I wrote yesterday about my introduction to photography as a teenager in the 1970s. As life would have it, I'd take a break from my hobby for a while. A long while. Nearly 20 years. It would be the early 1990s before the photo bug bit me again. By this time, I was a young father raising a family in the suburbs of Phoenix, Arizona.
I had a decent job and a tiny bit of disposable income, so I started researching 35mm SLRs. I was always a big fan of Nikon, having spent countless teenage hours drooling over the F2 in the pages of Popular and Modern Photography magazine, so I decided that I was finally going to own my first Nikon camera. Online shopping didn't exist at this time, so I did it the old fashioned way -- I went to the camera store!
Lewis Camera Exchange near Arizona State University was a photographic temple in those days. Imagine the coolest hardware store you've ever been to, but instead of nuts and bolts, the shelves were piled high with cameras, lenses, photo accessories and darkroom supplies. Along one wall, behind the counter, huge glass door coolers held bricks and bricks of every kind of film imaginable. And as the store's name suggested, Lewis Camera Exchange had a huge...and I mean huge used gear department full of equipment that had been traded-in (exchanged) for new stuff.
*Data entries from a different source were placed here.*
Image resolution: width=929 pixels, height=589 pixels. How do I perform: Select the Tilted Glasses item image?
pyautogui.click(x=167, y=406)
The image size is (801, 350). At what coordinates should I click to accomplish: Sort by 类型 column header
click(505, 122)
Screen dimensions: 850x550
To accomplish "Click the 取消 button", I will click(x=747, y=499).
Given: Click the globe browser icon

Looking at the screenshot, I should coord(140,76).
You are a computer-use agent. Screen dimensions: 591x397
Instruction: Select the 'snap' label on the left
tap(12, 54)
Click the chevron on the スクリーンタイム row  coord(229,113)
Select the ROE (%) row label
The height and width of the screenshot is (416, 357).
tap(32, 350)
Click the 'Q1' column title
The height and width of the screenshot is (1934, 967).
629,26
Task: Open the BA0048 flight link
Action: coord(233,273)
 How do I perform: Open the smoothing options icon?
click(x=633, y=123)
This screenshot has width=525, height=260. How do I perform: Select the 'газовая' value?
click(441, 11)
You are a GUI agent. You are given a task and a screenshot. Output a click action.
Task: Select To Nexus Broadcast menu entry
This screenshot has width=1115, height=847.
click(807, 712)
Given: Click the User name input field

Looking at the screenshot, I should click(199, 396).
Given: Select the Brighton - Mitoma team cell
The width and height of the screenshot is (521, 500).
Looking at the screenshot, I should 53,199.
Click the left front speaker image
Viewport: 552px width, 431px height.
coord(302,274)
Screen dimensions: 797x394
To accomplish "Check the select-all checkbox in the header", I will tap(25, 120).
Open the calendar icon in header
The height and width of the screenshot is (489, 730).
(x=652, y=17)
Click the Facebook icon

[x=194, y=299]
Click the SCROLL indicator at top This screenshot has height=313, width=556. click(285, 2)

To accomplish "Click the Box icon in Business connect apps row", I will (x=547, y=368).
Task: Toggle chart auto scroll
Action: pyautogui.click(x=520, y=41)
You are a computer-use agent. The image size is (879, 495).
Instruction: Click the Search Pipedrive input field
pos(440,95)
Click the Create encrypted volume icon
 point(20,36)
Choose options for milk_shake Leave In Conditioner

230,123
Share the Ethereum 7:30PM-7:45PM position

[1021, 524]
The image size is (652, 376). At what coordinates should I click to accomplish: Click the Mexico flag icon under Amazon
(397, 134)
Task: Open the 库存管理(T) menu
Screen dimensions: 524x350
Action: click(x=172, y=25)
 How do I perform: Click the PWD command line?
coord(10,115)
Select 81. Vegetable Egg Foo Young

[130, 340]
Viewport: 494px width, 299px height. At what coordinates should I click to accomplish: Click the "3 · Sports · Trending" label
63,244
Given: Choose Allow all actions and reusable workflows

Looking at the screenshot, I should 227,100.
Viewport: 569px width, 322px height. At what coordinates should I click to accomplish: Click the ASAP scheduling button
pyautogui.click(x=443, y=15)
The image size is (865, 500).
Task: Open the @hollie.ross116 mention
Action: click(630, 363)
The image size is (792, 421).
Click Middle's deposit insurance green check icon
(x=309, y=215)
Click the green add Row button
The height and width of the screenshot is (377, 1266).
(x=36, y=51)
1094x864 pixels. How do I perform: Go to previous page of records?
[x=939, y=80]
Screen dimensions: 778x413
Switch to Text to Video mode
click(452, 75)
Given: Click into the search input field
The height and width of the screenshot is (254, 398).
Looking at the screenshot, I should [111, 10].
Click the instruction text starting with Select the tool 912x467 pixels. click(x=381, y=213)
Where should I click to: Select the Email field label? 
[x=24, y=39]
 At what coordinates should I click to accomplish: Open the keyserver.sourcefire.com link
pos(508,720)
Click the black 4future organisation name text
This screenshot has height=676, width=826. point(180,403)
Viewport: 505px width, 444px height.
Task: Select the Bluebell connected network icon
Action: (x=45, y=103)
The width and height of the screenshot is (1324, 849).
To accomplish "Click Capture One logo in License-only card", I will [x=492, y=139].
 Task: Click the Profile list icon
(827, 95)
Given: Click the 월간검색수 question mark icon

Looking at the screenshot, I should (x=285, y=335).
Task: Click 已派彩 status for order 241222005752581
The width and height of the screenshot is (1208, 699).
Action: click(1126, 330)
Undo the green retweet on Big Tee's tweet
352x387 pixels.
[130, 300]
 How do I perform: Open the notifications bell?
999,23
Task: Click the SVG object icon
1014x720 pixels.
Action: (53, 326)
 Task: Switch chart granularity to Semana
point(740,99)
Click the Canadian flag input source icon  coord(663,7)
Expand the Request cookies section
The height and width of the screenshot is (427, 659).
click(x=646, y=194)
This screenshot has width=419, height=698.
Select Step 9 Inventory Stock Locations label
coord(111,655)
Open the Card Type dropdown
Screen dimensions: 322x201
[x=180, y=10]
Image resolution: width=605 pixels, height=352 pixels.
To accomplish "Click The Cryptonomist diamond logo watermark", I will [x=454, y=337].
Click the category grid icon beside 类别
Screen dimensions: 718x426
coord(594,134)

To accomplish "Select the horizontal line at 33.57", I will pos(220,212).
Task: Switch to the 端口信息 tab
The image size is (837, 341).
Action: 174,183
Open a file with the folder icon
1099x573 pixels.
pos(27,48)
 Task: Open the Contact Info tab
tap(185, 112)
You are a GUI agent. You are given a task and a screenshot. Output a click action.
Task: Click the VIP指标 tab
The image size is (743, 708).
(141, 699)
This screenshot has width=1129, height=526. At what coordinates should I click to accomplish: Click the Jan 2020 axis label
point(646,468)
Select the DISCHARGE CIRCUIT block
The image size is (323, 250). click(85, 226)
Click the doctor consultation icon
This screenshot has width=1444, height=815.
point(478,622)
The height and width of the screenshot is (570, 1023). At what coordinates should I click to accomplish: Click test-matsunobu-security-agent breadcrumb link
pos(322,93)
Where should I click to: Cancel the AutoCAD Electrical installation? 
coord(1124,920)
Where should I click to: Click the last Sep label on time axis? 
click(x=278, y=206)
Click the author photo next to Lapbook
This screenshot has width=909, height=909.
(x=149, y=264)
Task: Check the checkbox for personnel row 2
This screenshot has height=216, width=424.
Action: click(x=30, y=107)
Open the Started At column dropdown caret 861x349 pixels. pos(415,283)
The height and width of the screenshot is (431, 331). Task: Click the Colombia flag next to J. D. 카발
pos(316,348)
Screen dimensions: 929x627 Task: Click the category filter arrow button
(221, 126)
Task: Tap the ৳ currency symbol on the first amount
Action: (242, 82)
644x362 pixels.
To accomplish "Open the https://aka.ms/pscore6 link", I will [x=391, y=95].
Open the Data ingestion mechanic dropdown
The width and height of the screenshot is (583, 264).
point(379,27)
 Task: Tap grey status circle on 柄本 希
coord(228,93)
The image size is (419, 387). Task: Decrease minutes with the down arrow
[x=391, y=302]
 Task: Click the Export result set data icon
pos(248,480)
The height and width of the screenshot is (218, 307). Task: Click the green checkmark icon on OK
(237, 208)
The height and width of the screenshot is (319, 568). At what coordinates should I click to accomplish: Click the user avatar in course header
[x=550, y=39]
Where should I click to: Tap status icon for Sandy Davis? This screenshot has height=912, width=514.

The owners and all of the help at Lewis were working photographers. They knew photography and gear and were always patient and super helpful. Being that the store was only a five minute drive from my office, I took full advantage of their helpfulness. Over the course of several weeks, I pestered the Lewis staff with endless questions about Nikon's latest SLRs; the N50, N70, N90 and N90s. During one of my visits, Vince Ruggiero, the owner of the store, grabbed a camera from the shelf, handed it to me with a sly smile and said "This is the camera you should have!" The camera he handed me was the Nikon F4. It was the most amazing camera I had ever seen!
Introduced in 1988, the F4 was still Nikon's top of the line pro body at the time. The F5 wouldn't be released until 1996. Retailing for what would be just over $5000 in today's dollars, the F4 was light years out of my price range, but as I held this camera in my hands that day I remember strategizing about all of the ways I could possibly finagle a way to buy this camera. Of course, I couldn't afford it. I ended up buying the N90s with 50mm f/1.8 AF-D lens, a kit that still cost me over a grand, but for years my heart still lusted over the F4.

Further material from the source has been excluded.